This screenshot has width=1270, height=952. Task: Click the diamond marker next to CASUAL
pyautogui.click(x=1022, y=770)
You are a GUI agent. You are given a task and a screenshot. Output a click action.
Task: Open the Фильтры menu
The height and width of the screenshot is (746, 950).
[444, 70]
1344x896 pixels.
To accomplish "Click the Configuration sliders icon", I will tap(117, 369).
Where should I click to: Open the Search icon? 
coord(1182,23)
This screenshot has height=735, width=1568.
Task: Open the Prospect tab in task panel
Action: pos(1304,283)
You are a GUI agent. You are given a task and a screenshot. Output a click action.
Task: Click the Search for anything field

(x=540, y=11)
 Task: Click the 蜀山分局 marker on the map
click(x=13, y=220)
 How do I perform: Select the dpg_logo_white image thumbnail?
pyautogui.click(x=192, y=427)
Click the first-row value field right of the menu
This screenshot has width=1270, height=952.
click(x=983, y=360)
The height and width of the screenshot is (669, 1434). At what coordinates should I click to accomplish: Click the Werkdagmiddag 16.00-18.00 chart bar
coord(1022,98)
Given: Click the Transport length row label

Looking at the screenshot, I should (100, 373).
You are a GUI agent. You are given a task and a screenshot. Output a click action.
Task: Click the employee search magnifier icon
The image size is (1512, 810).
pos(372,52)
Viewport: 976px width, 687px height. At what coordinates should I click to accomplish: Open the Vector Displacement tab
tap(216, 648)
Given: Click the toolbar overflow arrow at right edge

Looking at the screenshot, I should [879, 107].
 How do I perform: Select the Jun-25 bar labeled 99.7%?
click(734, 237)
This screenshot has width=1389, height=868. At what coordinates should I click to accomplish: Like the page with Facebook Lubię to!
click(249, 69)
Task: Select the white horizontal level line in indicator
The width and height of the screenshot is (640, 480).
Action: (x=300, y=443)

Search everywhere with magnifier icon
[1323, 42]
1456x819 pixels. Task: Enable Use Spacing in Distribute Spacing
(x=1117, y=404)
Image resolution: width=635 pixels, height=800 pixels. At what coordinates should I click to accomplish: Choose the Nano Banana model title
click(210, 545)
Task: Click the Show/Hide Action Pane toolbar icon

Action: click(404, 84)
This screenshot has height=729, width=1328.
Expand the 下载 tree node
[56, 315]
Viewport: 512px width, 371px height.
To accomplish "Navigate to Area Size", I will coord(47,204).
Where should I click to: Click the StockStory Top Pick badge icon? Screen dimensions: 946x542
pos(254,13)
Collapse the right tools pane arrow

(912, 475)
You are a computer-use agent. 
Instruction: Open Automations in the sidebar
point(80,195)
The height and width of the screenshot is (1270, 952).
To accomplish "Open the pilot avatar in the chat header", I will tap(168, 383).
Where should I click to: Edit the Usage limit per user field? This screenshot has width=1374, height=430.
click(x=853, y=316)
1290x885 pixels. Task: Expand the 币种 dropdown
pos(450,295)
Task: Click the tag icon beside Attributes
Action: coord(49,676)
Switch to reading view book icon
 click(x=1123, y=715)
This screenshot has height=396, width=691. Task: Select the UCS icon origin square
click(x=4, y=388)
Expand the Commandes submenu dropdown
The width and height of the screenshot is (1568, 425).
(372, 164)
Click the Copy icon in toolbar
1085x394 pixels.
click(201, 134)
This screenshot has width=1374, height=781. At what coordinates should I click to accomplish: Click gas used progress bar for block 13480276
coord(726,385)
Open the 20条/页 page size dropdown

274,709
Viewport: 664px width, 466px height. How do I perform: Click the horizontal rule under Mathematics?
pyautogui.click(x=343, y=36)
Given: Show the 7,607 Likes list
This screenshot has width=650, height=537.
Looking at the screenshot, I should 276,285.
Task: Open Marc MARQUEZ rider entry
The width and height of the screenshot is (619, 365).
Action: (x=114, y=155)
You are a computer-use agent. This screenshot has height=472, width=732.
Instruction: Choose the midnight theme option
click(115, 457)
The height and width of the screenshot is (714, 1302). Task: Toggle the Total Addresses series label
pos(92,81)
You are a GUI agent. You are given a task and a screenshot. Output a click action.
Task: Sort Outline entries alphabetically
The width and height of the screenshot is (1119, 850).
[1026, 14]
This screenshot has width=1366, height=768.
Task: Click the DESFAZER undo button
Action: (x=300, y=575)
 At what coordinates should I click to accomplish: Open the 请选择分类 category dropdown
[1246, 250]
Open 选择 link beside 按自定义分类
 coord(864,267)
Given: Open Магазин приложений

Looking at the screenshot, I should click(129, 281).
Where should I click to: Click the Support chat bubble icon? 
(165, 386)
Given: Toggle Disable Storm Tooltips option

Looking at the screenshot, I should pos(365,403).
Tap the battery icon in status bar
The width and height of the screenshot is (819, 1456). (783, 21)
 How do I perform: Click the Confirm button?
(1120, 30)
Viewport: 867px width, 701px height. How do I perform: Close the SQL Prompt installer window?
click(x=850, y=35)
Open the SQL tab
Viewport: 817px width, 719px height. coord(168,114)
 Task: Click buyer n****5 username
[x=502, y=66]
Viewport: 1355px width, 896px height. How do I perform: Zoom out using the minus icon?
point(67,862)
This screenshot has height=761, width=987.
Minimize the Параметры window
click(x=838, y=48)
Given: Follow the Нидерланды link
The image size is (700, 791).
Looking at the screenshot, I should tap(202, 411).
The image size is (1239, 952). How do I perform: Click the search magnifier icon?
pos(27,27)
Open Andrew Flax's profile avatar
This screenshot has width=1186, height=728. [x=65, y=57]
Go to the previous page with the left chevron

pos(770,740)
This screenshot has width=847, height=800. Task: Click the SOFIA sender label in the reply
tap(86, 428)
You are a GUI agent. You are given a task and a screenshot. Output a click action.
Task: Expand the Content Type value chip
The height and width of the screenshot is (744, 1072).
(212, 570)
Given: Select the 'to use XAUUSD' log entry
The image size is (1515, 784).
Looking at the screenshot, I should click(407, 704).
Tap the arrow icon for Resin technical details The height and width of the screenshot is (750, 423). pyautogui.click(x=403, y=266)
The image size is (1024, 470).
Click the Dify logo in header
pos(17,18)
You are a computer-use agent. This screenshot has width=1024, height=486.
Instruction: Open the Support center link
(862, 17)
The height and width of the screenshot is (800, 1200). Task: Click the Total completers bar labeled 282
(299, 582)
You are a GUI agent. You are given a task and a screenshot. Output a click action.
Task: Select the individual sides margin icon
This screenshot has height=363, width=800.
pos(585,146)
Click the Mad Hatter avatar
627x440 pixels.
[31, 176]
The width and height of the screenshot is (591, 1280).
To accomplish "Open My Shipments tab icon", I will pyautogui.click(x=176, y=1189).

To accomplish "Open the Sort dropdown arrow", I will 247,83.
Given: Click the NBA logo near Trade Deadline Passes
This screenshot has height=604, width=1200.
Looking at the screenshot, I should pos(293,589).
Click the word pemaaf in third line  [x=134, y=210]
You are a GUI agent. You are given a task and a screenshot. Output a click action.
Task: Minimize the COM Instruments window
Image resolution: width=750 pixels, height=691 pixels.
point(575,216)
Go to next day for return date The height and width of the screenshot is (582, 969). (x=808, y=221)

□ □ □ □

▸ Exercise brief: The answer is every line in the data where the word "will" appears.

▸ Answer to this task:
To accomplish "Click the Configuration sliders icon", I will tap(117, 369).
To accomplish "Navigate to Area Size", I will coord(47,204).
To accomplish "Open the pilot avatar in the chat header", I will tap(168, 383).
To accomplish "Open My Shipments tab icon", I will pyautogui.click(x=176, y=1189).
To accomplish "Open the Sort dropdown arrow", I will 247,83.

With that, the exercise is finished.